Wednesday, September 17, 2008

Hearts

Our hearts can be very willful
cant be taught who to love
but so naive
to life's realities

It can be so cold and ruthless
when it says no
but easily melts our defenses
when we say yes

Our hearts can be very resilient
can endure so much pain
but in time
it withers and dies in vain...

Monday, September 15, 2008

Cocaine

You are like cocaine...
bad for me
and yet I crave for you
I'm incomplete without you

you are like cocaine...
making my heart beat faster
giving a feeling of extreme euphoria
and a lack of hunger

In time, I know you will ruin me
and make me sick
fill my head with hallucinations
destroy every bit of my being

But how will I put an end to this
how could I stop
when I can't imagine life
without this maddening addiction...

without you...

Saturday, September 13, 2008

One great love...

They say that everybody has their one great love. It’s either you’ve met him/her already or he’s still out there. But how will we recognize our one great love?

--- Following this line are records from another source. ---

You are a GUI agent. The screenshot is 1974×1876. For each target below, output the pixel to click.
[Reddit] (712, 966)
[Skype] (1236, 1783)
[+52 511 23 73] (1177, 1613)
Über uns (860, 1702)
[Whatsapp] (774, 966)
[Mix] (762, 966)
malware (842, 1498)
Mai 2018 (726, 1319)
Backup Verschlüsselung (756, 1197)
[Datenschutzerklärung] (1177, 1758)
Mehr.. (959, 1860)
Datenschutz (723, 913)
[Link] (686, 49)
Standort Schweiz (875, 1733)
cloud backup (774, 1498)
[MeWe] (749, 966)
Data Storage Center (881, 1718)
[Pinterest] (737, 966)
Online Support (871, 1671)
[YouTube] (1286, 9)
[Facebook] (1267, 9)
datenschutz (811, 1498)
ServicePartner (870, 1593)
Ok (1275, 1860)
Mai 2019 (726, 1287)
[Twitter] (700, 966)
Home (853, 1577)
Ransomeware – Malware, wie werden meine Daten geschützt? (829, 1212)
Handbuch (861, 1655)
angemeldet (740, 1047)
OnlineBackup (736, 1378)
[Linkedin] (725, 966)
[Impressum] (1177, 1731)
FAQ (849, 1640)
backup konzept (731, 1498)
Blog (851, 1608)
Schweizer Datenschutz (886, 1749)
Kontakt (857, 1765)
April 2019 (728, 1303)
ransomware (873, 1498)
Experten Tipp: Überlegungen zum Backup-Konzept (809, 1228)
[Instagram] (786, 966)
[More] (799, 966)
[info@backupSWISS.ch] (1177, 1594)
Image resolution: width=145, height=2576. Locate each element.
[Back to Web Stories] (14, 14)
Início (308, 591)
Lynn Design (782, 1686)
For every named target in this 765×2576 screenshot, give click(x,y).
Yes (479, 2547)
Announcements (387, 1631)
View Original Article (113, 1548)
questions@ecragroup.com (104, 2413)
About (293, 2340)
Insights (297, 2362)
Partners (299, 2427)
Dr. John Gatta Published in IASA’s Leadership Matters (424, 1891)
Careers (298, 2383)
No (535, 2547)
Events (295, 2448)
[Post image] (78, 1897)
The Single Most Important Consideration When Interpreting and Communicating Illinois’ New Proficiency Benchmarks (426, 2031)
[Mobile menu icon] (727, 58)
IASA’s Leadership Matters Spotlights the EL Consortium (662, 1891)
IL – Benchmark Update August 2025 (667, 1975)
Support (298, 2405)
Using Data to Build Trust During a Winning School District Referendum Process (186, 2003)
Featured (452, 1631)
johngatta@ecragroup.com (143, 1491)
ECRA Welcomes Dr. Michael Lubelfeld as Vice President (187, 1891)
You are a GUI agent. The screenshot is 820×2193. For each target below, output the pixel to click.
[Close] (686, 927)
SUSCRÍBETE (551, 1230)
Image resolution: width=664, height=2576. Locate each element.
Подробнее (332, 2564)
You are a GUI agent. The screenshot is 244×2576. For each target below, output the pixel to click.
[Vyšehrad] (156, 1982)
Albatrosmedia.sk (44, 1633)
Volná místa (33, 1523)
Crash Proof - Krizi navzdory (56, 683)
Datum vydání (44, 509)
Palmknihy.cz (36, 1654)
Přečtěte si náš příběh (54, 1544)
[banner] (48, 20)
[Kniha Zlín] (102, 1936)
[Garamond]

One great love is described as a love whose intensity is so great that even the passing of time couldn’t dampen the spark which was first felt when you first met. Meaning all the emotions or feelings is still the same even after years have passed. It is with this one person that we can never forget the sweetness of its kiss, the warmth of its hug and that euphoric feeling in our hearts. Even the slightest thought of not being with him, of not spending the rest of your life with that person is already heart breaking… I guess because we know that we will never fall in love like this again…

True Love entails enduring commitment, maturity and constant communication. True love endures in silence and is never self centered. But our one great love, transcends true love. It is timeless and boundless. Not even time nor distance could stand on its way. It’s like the whole world conspires for your one great love.

So I guess, a person can really only have one great love on any given lifetime. This feeling can be ecstatic but can also be heart breaking… because often times, our great love doesn’t necessarily feel the same way towards us… and it doesn’t necessarily mean that you’ll end up with each other. If that’s the case, is it then worth it to continue loving that person even if the feeling is unreturned? I guess people who get to spend the rest of their lives with their one great love are extremely lucky.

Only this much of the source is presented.